[question]
Enter the chapter number
Chapter 3
Enter the page number
No response
What is the cell's number in the notebook
80
Enter the environment you are using to run the notebook
Jupyter on Windows
Question
Multioutput Classification
noise = np.random.randint(0, 100, (len(X_train), 784))
X_train_mod = X_train + noise
noise = np.random.randint(0, 100, (len(X_test), 784))
X_test_mod = X_test + noise
y_train_mod = X_train
y_test_mod = X_test
if take parameter 100 then end output is not clear. Rather than 100 take as 1 ,then output is completely clear
noise = np.random.randint(0, 1, (len(X_train), 784))
X_train_mod = X_train + noise
noise = np.random.randint(0, 1, (len(X_test), 784))
X_test_mod = X_test + noise
y_train_mod = X_train
y_test_mod = X_test
Thanks for your question.
If you use 1 instead of 100, the noise variable will just contain an array full of zeros, because the values output by np.randint(a, b) range from a to b – 1, so if you set a=0 and b=1, then you get only zeros.

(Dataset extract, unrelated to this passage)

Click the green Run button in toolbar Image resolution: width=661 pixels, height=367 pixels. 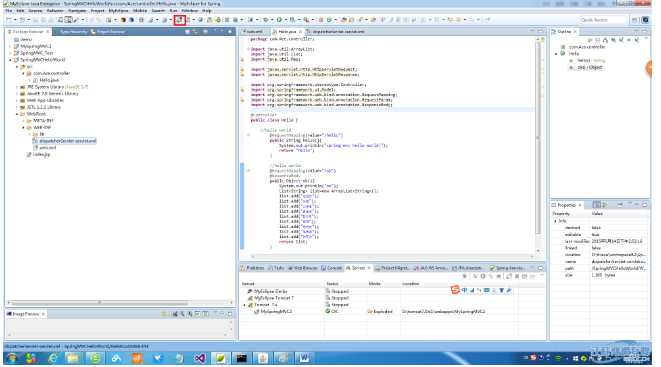[279, 20]
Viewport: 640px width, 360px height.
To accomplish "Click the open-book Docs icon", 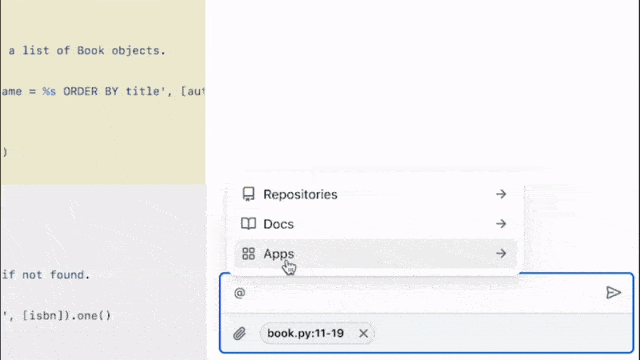I will pyautogui.click(x=248, y=224).
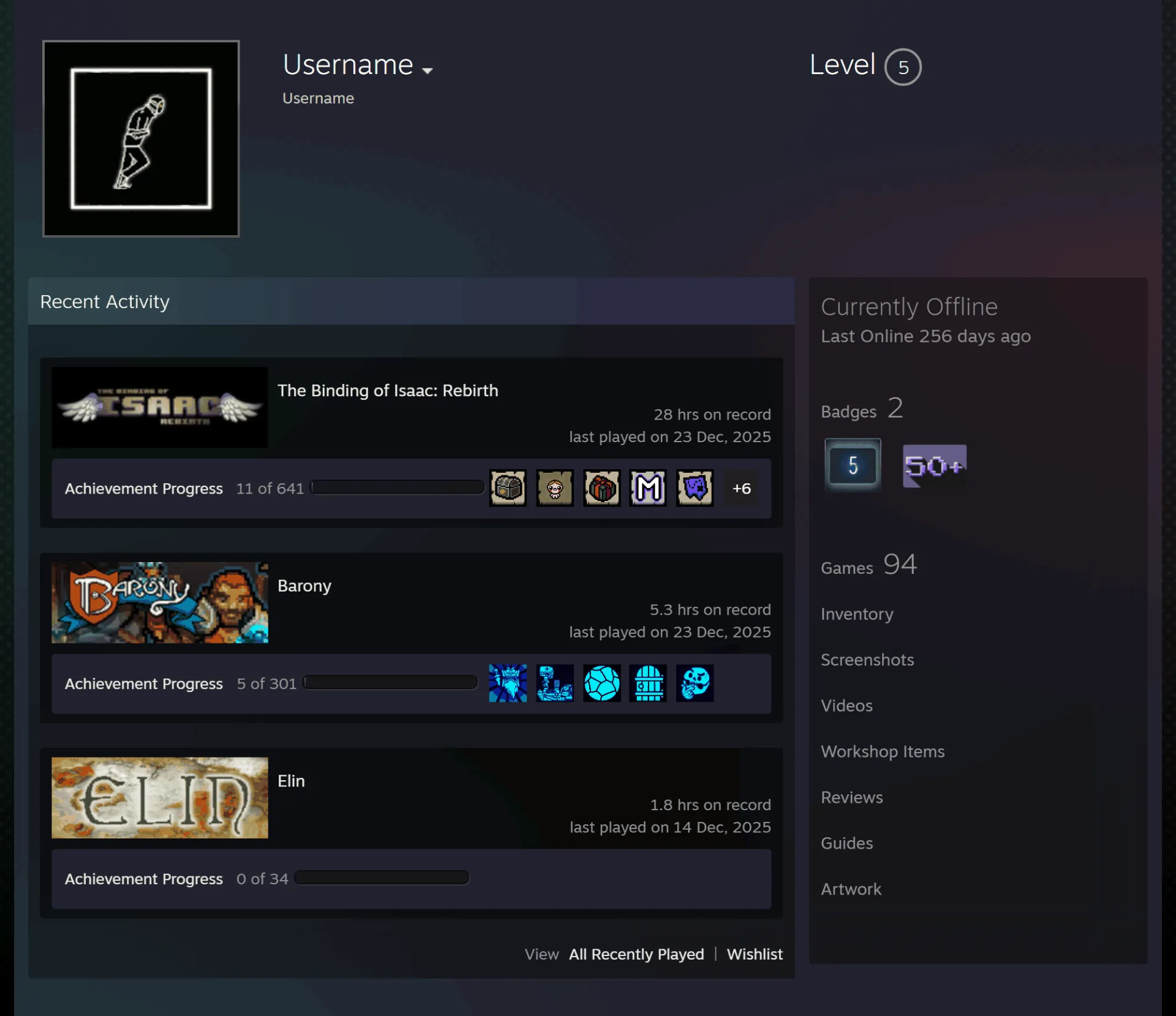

Since your noise array is full of zeros, adding it to the image does not change it at all, so the model's task will be very easy: it just needs to output the same image it gets as input.
The point of this example is to show that it's possible to train a model to remove noise from an image, and since we're making a prediction for each pixel, it's a multioutput classification problem.
You can try lowering the noise level down to 10 if you prefer, but not all the way down to 1.
Hope this helps.
Thanks ageron!
On Mon, 19 May 2025 at 05:37, Aurélien Geron @.***> wrote:
ageron left a comment (ageron/handson-ml3#190) https://github.com/ageron/handson-ml3/issues/190#issuecomment-2889293135
Thanks for your question.
If you use 1 instead of 100, the noise variable will just contain an array full of zeros, because the values output by np.randint(a, b) range from a to b – 1, so if you set a=0 and b=1, then you get only zeros.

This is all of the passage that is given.